The laboratory evaluation included white blood cell count 9,800/μL (normal 3,500-11,000/μL), bands 11%, lymphocyte 24%, platelets 243,000/μL (150-400 K/μL), C-reactive protein 141 mg/L (< 5 mg/L), procalcitonin 1.1 ng/mL (< 0.5 ng/mL, ≥ 2 Sepsis Likely, ≥ 10 Sepsis), lactate dehydrogenase 721 U/L (125- 225 U/L), aspartate transaminase 928 U/L (< 34 U/L), alanine transaminase 702 U/L (< 36 U/L), total bilirubin 0.5 mg/dL (< 1.3 mg/dL), blood urea nitrogen 15.5 mg/dL (6-21 mg/dL), and creatinine 0.86 mg/dL (0.44-1.03 mg/dL). An HIV test was negative.
The initial impression of this patient was pneumonia complicated with hypoxic respiratory failure. Empirical antibiotic treatment with Tienam (imipenem/ cilastatin) and Teicoplanin was started in the ED. The respiratory pattern deteriorated despite high-flow oxygen by mask.
To treat a possible PCP infection, TMP-SMX 15 mg/kg/day in a divided dose was started on admission to the Intensive Care Unit (ICU) with adjunctive methylprednisolone 40 mg twice daily. The symptoms improved markedly and follow-up chest X-rays on 2 and 7 days after admission revealed resolution of the lung infiltration (Figure 2). A second PCP DNA test confirmed the diagnosis. She was transferred to a general ward on day 3 and discharged 2 weeks later on oral TMP-SMX for the complete treatment.
Figure 2. Follow-up chest x-rays on the second day (A) and the seventh day (B) after admission.

Discussion
There are several aspects should be mentioned. First, this case echoed previous studies with a nonspecific and insidious presentation, with the symptoms being dyspnea and a non-productive cough at ED visit.[6] However, a rapidly progressive clinical course, and a clear medical history of immunocompromised state draw physician’s attention to the possible opportunistic lung infection.[7,8] Coyle et al. performed a retrospective review of PCP in Northern Ireland, and found a rising incidence of PCP of iatrogenic exposure related immune-compromised patients.[9] PCP in patients without acquired immunodeficiency syndrome had been reported before.
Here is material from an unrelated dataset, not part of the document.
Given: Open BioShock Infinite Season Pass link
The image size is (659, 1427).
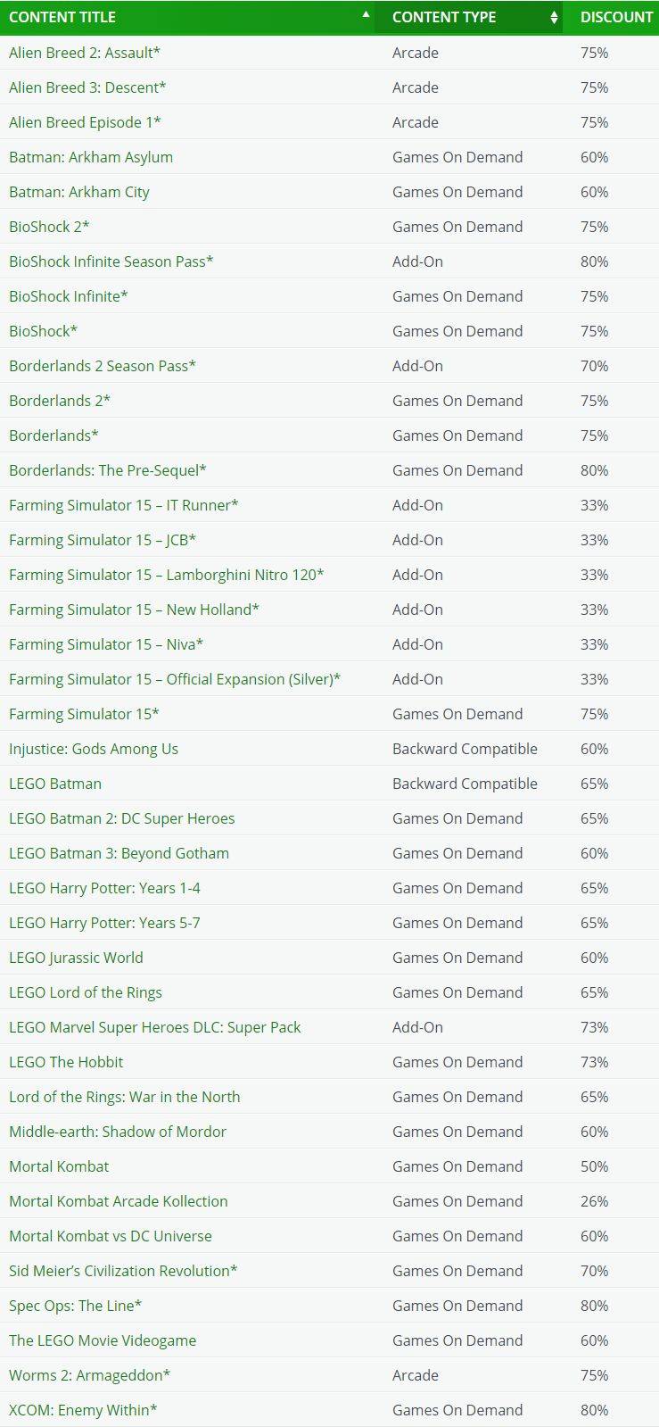Looking at the screenshot, I should tap(111, 261).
The risk factor for PCP in patients without HIV infection is defects in cell-mediated immunity.[7,10] A case series in 1996 demonstrated a median prednisolone equivalent dose of 30 mg daily for a median duration of 12 weeks among PCP in patients without acquired immunodeficiency syndrome.[8] The author made the conclusion about steroid used increasing risk of PCP infection due to 90.5% patient used steroid within 1 month before the diagnosis of PCP. Lower lymphocyte counts (< 750 cells/mm3) and high prednisolone dosage (mean 49 mg/day) were considered as other risk factors of PCP infection.[11] Our patient received a mean prednisolone equivalent dose of 100 mg/day for 82 days and absolute lymphocyte counts 2,352 cells/mm3. Therefore, she was susceptible to the PCP infection.
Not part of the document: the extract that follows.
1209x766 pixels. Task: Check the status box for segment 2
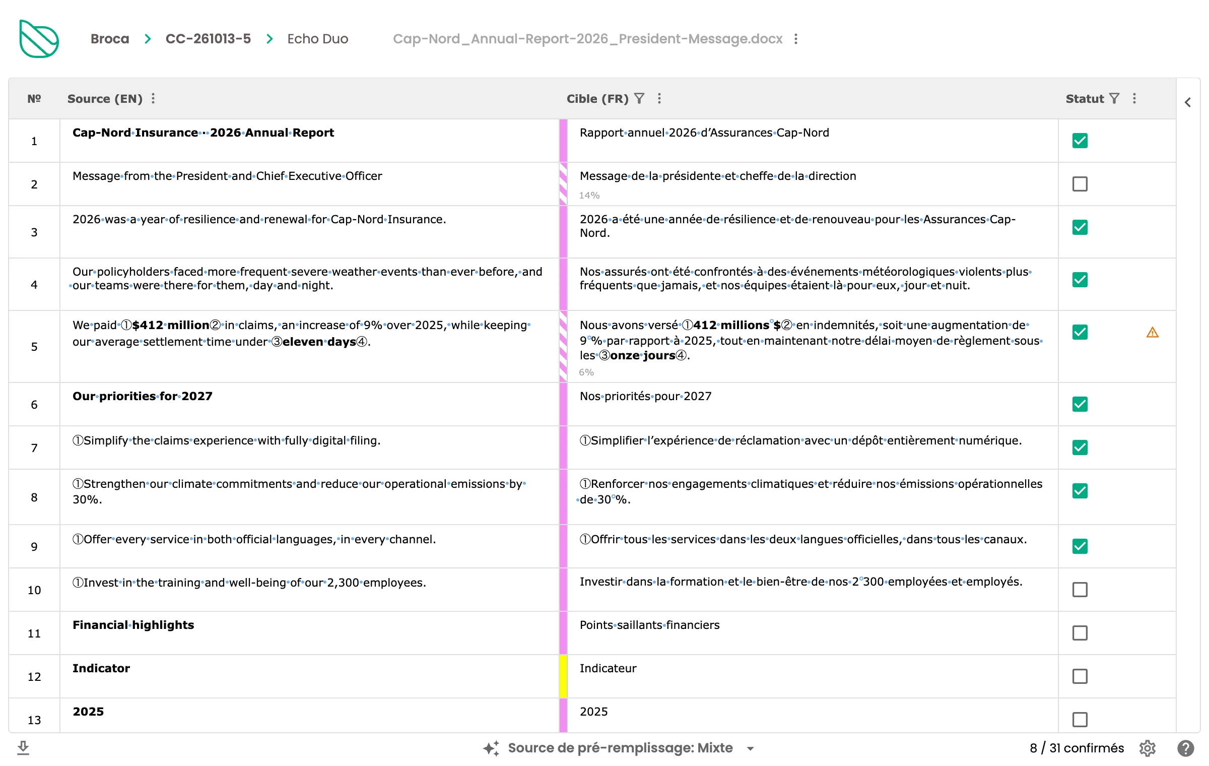pyautogui.click(x=1080, y=184)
Second, the findings of the plain film in patients with PCP pneumonia are mostly non-specific or inconclusive. [12] In contrast, the chest X-ray of this case showed a perihilar infiltration, and a reticular interstitial pattern, which was highly suggestive of PCP in profound immunocompromised patients.[13] Opravil et al. reported a 36% of interstitial and 25% acinar infiltrates of the radiographic presentation of PCP in 93 consecutive patients.[13] Besides, the mortality was correlated with the severity of infiltrates.[9]
Third, paraquat intoxication causes oxidative damage of the alveolar epithelium with subsequent obliterating fibrosis.[14] One review collect 9 case reports in Spain found PCP infection in an immunocompetent patient after paraquat spraying.[15] It would be interesting to determine whether Pneumocystis can easily penetrate and proliferate after attaching to alveolar epithelium damaged by paraquat.
Conclusion
This report suggests that clinicians should consider PCP infection in patients who develop secondary pneumonia after paraquat intoxication. PCP treatment as part of empirical antibiotics should be added, especially in such patients presented with rapidly progressive course.